Quella volta non ero in veste di avvocato, né di imputato, ma solo di spettatore. Ero semplicemente uno studente di Giurisprudenza che faceva pratica. Non so quale mio Maestro mi chiese di andare a portare certe carte in Cassazione, che aveva la sua sede al Palazzaccio. A quel tempo il Palazzaccio ospitava tutti gli Uffici Giudiziari, dalla Pretura al Tribunale alla Corte d’Appello, alla Cassazione appunto. Ed i locali erano sufficienti per tutto; adesso ogni Ufficio Giudiziario ha il suo palazzo, vuoi per l’aumento dei processi; segno di un migliorato tenere della vita che comporta una maggiore convulsione a delinquere; vuoi per l’ambizione dei Giudici che vogliono uno spazio
maggiore, inversamente proporzionale alla loro capacità professionale; vuoi per l’intreccio galante tra i responsabili degli Uffici e gli interessi dei Palazzinari; che hanno raso al suolo tanto verde di Roma per costruire inutili e megalattici Uffici. So per certo che anche la Banda della Magliana era in buoni rapporti con qualche Giudice, che invece di processarla le dava lavoro edilizio.

Quella mattina, al piano terra del Palazzaccio, dinanzi ad una di quelle aule piene di sé, si stipava una folla; mi feci largo dicendo che ero un avvocato, superai con un sorriso minaccioso la barriera armata dei Carabinieri, e riuscii ad entrare nell’aula. Sul banco degli imputati una figura minuta, vestita tutta di bianco come i bambini alla Cresima; ed a quel tempo il banco degli imputati aveva una sua dignità espositiva; su quel banco l’imputato era già separato dal mondo, insignito di una vocazione alla condanna; quella figura biancovestita era Pierpaolo Pasolini, processato per un sui film che aveva destato i fulmini della Chiesa Cattolica Apostolica Romana; e lo Stato, che allora era, come oggi il braccio secolare di quella Chiesa, aveva messo su un processo. Oggi diremmo che era un banale processo di opinione; ma allora erano a confronto la Sacra Opinione della Chiesa e la opinione di un cittadino qualsiasi, anche se già noto come scrittore e regista. Ma era proprio quella notorietà, non del tutto accondiscendente alla Sacra Gerarchia, che turbava il Papa e i suoi emissari secolari.

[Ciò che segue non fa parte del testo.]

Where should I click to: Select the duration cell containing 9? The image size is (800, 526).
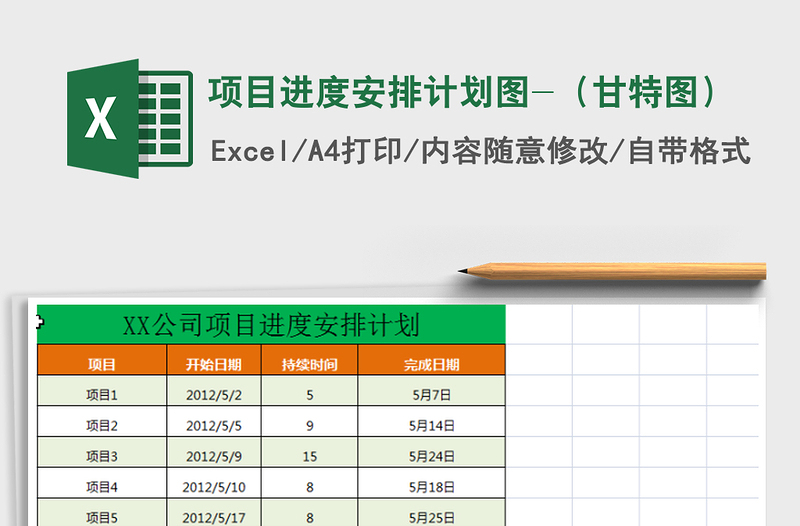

In quel momento stava parlando il Pubblico Ministero, iroso e bilioso; con la toga stretta al corpo come un Caifa pronto a stracciarsi le vesti; stava attaccando il film oggetto dell’accusa, e pur non avendolo visto, ne chiedeva il sequestro; e chiedeva che a Pasolini fosse impedito, fin che morte ne seguisse, di filmare o di romanzare. Nell’aula era stato installato uno schermo cinematografico; il Presidente ebbe il pudore di interrompere il Pubblico Ministero, e di far presente che la prima cosa da farsi era visionare il film. Il Pubblico Ministero, dimostrando una incredibile sete di accertare il fatto, preannunciò che, durante la proiezione, sarebbe uscito dall’Aula; nessun preconcetto, disse, ma solo scrupolo di credente. Poi chiese che venisse fatto un censimento degli spettatori presenti in aula; e che venissero fatti uscire i minorenni, le donne di ogni età, e chiunque non fosse direttamente interessato al processo. Tanto per farmi conoscere inutilmente, dalla prima fila alzai la voce per ricordare che le udienze sono pubbliche. Il Pubblico Ministero chiese ai Carabinieri di fermarmi, prendere le mie generalità, e redigere un acconcio verbale.; Fu la prima volta, e non sarebbe stata l’ultima, che venivano verbalizzate, a futura non promettente memoria, le mie generalità.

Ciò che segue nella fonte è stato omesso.